Google bids $900 million for all patents of Nortel Networks
SAN FRANCISCO — Google has bid $900 million for the patent portfolio of Nortel Networks, the Canadian telecom equipment maker, as part of a strategy to defend itself against patent litigation.
The bid, which could grow even larger in Nortel’s bankruptcy auction, would be the third-largest purchase by Google, smaller only than its payments for YouTube and DoubleClick.
The amount of money involved signals how fierce the patent wars have become, particularly in Silicon Valley, where even the largest and most powerful companies like Google are besieged by dozens of patent infringement suits. It also underscores Google’s frustration with the state of the patent reform legislation in Congress.
Although Google could potentially use some of the technology in the Nortel patents in future research, the company said it wanted to buy them to defend against patent litigation. By building a large portfolio of patents, Google keeps them out of competitors’ hands. It also hopes to dissuade other companies from suing it, either because Google holds similar patents to the ones they might sue over or as deterrence — if you sue me, I will sue you.
“The only reason Google’s spending $900 million is because they feel the risk of those patents being in the hands of someone else — a competitor like Apple or a nonpracticing entity — is much greater than $900 million,” said Daniel B. Ravicher, executive director of the Benjamin N. Cardozo School of Law Public Patent Foundation, which advocates patent reform.
Kent Walker, a senior vice president and general counsel at Google, wrote in a company blog post, “One of a company’s best defenses against this kind of litigation is (ironically) to have a formidable patent portfolio, as this helps maintain your freedom to develop new products and services.”
Google’s bid also highlights the growing importance of its mobile business. Many of the prominent patent suits in the technology industry involve mobile devices, including Android phones. Nortel’s patents are in wireless and telecommunications technologies, as well as other areas important to Google like Internet search and social networking.
“Google is basically buying legitimacy and buying a foothold in one part of the cellphone market,” said Robert P. Merges, director of the Berkeley Center for Law and Technology at the University of California, Berkeley.

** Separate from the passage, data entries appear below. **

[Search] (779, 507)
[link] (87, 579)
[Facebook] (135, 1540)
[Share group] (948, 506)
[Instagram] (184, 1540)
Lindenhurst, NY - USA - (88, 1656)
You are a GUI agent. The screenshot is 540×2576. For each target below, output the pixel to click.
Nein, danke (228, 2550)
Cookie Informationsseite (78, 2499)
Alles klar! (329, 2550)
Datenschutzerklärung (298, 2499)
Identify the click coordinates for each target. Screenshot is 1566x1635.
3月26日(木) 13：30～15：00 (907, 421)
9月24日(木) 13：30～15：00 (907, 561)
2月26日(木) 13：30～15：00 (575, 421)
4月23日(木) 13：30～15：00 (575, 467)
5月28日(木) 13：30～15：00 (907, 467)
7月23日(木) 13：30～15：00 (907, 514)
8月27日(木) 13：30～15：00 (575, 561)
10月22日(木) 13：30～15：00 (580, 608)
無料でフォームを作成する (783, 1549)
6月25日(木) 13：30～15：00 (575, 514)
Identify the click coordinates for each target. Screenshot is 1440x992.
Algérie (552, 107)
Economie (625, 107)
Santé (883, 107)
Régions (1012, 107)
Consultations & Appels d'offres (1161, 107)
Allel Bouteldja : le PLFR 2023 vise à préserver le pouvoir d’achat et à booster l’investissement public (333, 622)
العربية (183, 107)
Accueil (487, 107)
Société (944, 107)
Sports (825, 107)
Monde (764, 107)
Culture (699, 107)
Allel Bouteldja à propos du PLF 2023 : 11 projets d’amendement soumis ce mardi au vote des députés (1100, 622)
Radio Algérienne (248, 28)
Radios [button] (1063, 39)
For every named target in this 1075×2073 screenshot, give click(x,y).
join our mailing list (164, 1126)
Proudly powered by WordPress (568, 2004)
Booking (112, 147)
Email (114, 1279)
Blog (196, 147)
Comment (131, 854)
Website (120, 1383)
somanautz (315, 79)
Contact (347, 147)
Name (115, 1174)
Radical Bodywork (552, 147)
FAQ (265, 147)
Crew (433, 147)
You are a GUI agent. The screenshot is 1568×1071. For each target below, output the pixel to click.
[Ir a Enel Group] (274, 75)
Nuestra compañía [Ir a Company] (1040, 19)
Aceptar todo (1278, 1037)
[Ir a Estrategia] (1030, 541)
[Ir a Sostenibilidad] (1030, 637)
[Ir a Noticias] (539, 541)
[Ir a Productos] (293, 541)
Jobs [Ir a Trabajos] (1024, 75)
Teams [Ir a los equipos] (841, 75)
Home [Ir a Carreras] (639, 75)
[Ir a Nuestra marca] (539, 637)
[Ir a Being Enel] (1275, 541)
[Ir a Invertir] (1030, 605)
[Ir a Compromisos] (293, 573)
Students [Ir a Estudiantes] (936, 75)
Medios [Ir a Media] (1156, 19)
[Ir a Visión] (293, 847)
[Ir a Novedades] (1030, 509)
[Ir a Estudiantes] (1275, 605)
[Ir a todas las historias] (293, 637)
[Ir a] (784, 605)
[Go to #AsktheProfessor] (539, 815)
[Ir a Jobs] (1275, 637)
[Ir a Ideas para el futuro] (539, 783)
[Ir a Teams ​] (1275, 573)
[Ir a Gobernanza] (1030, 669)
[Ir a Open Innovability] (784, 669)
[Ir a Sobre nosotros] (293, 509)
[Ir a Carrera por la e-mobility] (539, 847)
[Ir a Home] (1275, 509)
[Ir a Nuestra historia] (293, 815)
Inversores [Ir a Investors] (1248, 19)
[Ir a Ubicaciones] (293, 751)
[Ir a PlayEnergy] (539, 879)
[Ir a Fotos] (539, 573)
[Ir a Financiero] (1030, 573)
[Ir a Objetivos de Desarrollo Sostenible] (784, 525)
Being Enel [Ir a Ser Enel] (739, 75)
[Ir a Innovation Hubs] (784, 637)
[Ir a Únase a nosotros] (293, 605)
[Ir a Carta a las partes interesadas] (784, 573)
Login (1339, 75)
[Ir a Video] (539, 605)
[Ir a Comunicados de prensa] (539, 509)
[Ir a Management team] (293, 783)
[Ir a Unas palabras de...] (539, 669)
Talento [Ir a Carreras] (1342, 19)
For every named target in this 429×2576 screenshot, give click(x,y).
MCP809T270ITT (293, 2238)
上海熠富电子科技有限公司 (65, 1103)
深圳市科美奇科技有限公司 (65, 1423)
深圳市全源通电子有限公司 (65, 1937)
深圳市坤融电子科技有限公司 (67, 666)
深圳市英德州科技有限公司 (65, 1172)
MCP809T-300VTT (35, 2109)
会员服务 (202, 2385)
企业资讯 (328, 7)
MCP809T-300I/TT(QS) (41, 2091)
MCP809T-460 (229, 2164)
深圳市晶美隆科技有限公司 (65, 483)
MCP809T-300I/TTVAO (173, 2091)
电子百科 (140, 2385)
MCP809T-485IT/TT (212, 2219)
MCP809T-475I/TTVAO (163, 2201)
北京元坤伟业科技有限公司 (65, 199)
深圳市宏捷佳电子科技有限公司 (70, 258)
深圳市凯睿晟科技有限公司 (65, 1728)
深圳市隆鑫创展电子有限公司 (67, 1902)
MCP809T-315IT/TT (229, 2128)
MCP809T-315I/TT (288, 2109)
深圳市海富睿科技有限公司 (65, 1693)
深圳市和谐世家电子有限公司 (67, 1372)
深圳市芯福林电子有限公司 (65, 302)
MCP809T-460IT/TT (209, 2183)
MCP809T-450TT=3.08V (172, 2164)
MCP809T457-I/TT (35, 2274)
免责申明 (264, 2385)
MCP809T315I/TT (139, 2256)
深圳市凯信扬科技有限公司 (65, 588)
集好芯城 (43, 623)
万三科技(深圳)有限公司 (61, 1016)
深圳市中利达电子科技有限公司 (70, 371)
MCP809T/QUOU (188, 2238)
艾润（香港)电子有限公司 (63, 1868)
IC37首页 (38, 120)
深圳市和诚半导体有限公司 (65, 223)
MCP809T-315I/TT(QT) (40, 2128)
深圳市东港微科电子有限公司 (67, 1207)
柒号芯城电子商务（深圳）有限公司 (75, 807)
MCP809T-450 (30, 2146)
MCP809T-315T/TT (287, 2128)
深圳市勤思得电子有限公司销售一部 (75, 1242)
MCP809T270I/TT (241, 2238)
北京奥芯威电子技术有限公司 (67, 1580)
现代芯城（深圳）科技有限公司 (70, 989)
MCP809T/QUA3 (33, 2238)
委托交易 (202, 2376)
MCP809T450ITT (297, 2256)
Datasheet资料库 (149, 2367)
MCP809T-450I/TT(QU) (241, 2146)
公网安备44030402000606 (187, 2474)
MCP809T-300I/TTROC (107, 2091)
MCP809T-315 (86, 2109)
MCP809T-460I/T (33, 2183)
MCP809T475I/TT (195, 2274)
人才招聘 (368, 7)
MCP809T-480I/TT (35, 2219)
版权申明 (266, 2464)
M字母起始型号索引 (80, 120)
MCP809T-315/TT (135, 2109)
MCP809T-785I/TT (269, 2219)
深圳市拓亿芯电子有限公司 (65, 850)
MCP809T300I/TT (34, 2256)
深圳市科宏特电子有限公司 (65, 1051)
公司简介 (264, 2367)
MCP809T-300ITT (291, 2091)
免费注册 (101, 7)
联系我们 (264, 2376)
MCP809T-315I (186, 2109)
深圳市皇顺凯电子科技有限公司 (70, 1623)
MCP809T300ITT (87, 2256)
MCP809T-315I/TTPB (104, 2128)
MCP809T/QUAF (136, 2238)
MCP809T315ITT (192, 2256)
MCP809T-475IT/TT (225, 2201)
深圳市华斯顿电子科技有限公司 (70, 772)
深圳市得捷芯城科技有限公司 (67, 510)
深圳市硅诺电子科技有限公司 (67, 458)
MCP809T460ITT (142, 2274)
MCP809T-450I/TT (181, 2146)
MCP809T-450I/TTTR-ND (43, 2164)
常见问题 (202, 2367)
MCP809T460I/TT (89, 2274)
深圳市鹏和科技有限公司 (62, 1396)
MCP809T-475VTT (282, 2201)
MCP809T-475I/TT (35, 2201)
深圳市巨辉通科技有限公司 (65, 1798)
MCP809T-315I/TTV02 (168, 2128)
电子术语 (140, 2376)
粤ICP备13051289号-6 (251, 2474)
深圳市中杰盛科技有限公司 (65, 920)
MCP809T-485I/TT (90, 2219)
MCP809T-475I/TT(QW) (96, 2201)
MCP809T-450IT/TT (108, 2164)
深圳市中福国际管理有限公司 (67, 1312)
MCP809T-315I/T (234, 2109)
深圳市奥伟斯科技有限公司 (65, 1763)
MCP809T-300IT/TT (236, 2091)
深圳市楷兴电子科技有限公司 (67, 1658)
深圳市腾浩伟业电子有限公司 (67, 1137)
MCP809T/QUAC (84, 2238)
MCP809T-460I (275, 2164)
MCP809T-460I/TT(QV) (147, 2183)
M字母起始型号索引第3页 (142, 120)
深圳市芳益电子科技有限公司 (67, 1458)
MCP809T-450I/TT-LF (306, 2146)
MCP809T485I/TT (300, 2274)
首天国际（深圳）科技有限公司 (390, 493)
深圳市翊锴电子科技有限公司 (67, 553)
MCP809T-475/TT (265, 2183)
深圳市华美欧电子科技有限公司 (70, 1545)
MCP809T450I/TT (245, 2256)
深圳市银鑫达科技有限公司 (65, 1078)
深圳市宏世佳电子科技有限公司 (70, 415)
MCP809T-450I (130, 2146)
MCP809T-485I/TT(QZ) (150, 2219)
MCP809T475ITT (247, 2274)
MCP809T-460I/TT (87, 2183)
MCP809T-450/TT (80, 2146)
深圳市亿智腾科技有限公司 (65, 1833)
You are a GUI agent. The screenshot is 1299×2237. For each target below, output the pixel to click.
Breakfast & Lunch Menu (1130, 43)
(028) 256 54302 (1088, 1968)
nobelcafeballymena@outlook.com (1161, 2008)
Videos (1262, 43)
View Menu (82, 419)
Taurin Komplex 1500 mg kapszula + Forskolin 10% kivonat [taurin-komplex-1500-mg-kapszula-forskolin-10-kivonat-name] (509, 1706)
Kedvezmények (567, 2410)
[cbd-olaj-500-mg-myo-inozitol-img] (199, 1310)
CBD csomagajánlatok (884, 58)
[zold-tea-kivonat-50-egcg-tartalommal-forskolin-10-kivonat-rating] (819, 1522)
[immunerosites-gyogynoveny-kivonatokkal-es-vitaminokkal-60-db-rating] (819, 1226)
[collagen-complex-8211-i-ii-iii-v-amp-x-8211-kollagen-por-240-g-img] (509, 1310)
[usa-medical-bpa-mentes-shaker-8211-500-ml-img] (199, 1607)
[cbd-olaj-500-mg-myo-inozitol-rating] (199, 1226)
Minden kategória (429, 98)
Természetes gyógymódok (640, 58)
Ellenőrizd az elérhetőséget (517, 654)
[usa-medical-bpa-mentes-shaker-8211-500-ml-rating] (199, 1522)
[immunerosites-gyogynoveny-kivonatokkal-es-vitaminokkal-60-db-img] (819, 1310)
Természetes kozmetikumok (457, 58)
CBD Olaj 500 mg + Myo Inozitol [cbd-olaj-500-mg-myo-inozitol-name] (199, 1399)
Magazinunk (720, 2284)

After a confidential bidding process, Nortel chose Google’s offer as the starting point for the auction of 6,000 patents, 2,600 of which are in the United States. Nortel said it expected to hold the auction in June. The dozens of patent lawsuits that Google is fighting include one from Oracle, which has sued Google for patent infringement related to Java software used on the Android mobile device platform, and another from Paul G. Allen, the Microsoft co-founder who has sued Google and 10 other companies for infringement. Microsoft and Apple have taken aim at Google’s partners developing Android phones.